We do need to keep in mind, though, that tailoring the earlier stages of the compiler to the peculiarities of Intcode makes them less portable. A compiler that replaces division with a bunch of crazy loops (which we’re going to need to do) is a bad compiler for hardware that natively supports division. On this point, we will just plead expedience and encourage you to use LLVM or GCC for your non-Intcode compilation needs.
So if we aren’t adding new instructions, what abstractions will we introduce in this IR? The physical organization of the program itself. Consider again the sample Intcode snippet from the Advent of Code problem discussed above. If we just format the raw Intcode, we get this:
0(03) 8 010(01) 8 10 8 01(05) 1 0
While this is easier to read than a comma-separated list of numbers, the intent of the program is still very obscure. It’s not obviously different from the following program:
0(03) 9 010(01) 9 10 9 01(05) 1 0
But where this program just loops infinitely, storing meaningless values to a location outside the code snippet, the first program jumps somewhere else. The key to decoding the program is understanding that those enigmatic
8s are actually pointers to a specific location in the code snippet. These pointers are a perfect candidate for abstraction, because the rest of the compiler generally won’t care about them at all.

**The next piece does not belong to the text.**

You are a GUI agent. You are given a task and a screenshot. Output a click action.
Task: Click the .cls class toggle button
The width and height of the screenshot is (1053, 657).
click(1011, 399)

Moreover, their actual values are volatile. The Intcode snippet above only works the way we expect if it’s the first piece of a program. If you inserted it anywhere elsewhere, it would have totally different effects! If we don’t abstract this detail away, the rest of the compiler pipeline will have a huge bookkeeping burden every time it wants to relocate a piece of code.
Our abstraction will look a lot like the conventions we used above to make raw Intcode more palatable, but we’ll apply them universally. Concretely:
#temp1. The anchor will be treated as an immediate-mode parameter where it’s used unless it is further prefixed with
&#temp1). In this case, we can’t provide a useful label for the target of the reference, since the reference will change at runtime. We will aim not to generate much code like this, and will try wherever possible to use anchors only in immediate mode.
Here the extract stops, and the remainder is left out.